Why Roman Coins Are NOT Expensive

roman coins silver

Why Roman Coins are NOT expensive

When I show friends my coin collection, the coins that really give a ‘Wow’ reaction are the Roman coins. My friends must dream of the coin in the purse of some Roman Centurion around the time of Jesus, and it must be worth a fortune. They are soon shocked, and somewhat disappointed, to find that most Roman coins have a value of no more than a few pounds or dollars. How can this be?

What makes a coin worth money

Once a coin is no longer official tender it’s only worth what a collector would pay for it. Effectively we have a small round metal disc with some engraving on it. So how do we value it?

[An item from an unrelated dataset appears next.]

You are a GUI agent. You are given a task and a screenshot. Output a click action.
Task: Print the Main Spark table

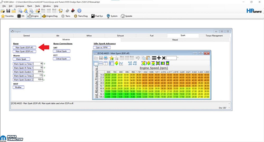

This depends on several factors:

Rarity: If a coin is rare it usually attracts more money. Obviously if there are many examples around and everyone already has one then it’s not going to fetch a great deal. Just because a coin is old doesn’t mean that it is rare. I’ll explain why later.

Condition: Coin collectors call this ‘grade’ and it makes a lot of difference to the price. A coin in a condition near to when it was first minted is always the target for coin collectors. Heavily worn coins are usually worthless unless very rare.

Metal: If a coin is made of a precious metal, like gold, silver or platinum then it will have intrinsic value, even if it goes into the melting pot.

Interest: Sometimes a coin will be amplified in price because of some increase in popularity that boosts the demand. For instance, there are many coins from shipwrecks but if we found a coin from the Titanic it would sell for a premium due to the legend surrounding the story of the Titanic.

If we apply these rules to Roman coins it will explain why they’re not worth a fortune.

The History of the Roman Empire

Probably the main reason why Roman coins are inexpensive is the fact that they are not rare. On the contrary, they can be found everywhere. The Roman Empire was one of the largest Empires in history, covering most of Europe, Britain, parts of Asia, the Middle East and North Africa. It was in existence from 27BC to 476AD, more than 500 years. And all these places used Roman coins throughout the era.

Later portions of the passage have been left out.